肝臓は、体に必要なたんぱく質を作ったり蓄えたりする重要な臓器です。肝臓病が進むと、肝臓にエネルギーが蓄えられない分、筋肉を壊してエネルギー源にするため、筋肉が減ってしまいます。慢性肝炎や肝硬変などでは、痩せているように見えなくても筋肉の割合が極端に少なく、体力が落ちていることがあります。
筋肉が減ると、歩く・立ち上がるといった日常の動作がつらくなり、さらに活動量が減って筋肉が減る、という悪循環に陥りやすくなります。
「肝臓が悪いから、あまり食べないほうがいい」と考える方もいますが、必要以上に食事を制限すると、かえって筋肉が減ってしまうことがあります。正しい割合でたんぱく質を摂ることが重要になってきます。

また心不全では、少し動いただけで息切れや疲れを感じることがあります。そのため「苦しいから動かない」という生活になりやすく、運動不足により筋肉が減っていきます。筋肉が減ると、以前なら楽にできていたことでも疲れやすくなり、さらに動かなくなる…これもフレイルにつながる悪循環です。
慢性心不全では、食欲低下や体重減少、筋肉量の減少が起こることがあります。フレイルと心臓病は互いに影響し合っており、筋肉量が少ないと心不全の進行も早いことがわかっています。
心臓病があるからといって「安静にしているのが一番」とは限りません。病気の状態に合わせた適切な運動は、体力や筋力の維持に役立ちます。息切れや胸痛などの症状がある場合には、無理をせず、どの程度の運動なら安全なのかご相談ください。

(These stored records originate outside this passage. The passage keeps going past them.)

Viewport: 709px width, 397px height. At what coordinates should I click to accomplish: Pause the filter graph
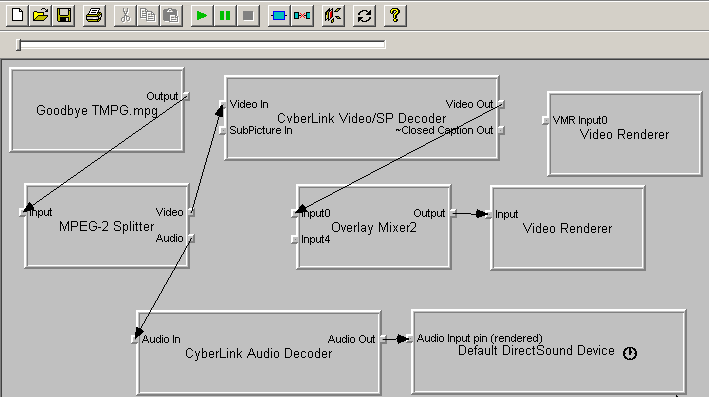pos(225,16)
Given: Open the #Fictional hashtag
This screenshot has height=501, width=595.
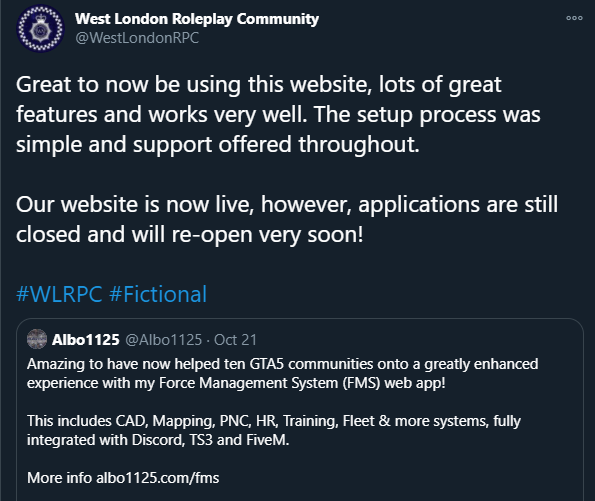Looking at the screenshot, I should 158,294.
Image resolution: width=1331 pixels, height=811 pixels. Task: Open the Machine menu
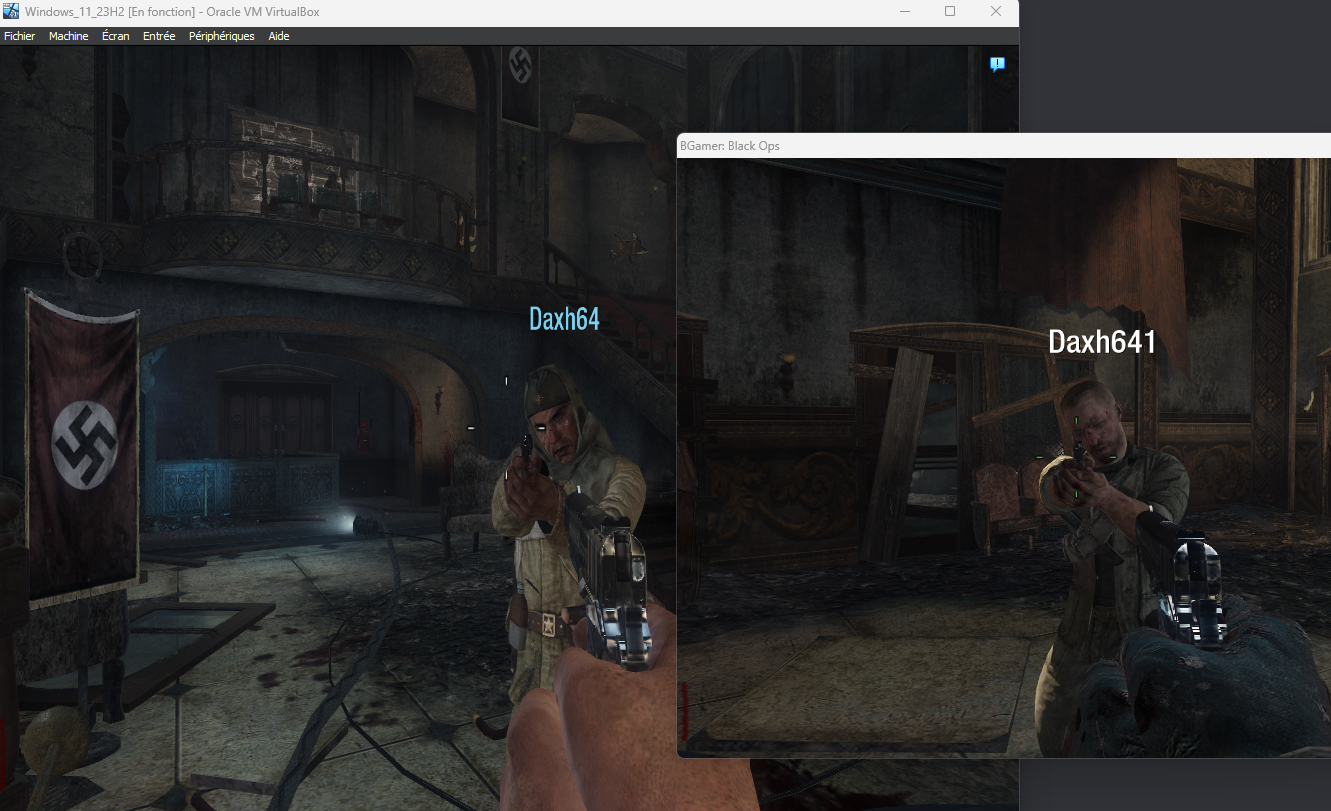pos(68,36)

フレイル予防で大切なのは、「食べる・動く・人とつながる」の3つです。
まずは、肉、魚、卵、大豆製品、乳製品など、筋肉の材料となるたんぱく質を意識してとりましょう。食事量が減っている方は、少量でも栄養のあるものをとることが大切です。
そして、無理のない範囲で体を動かしましょう。散歩や軽い筋力トレーニングでも、続けることで筋肉や体力の維持につながります。
最後に、人との交流も大切です。外出したり、家族や友人と話したり、趣味の活動に参加したりすることは、心身の健康に良い影響を与えます。
フレイルはどうしても身体的な筋肉の衰えに目が行きがちですが、実は心のフレイルも重要です。人とのつながりがあることで、認知機能が維持され、社会性が保たれます。「みんなと一緒ならがんばれる」ということがありますよね。心が元気だと、体も元気になるきっかけが生まれます。

筋肉量は最新の体重計やふくらはぎの太さ、握力などで把握することができます。
「年をとったから仕方がない」と思っている変化の中に、フレイルのサインが隠れていることがあります。気になる変化があったら、早めに相談してみてくださいね。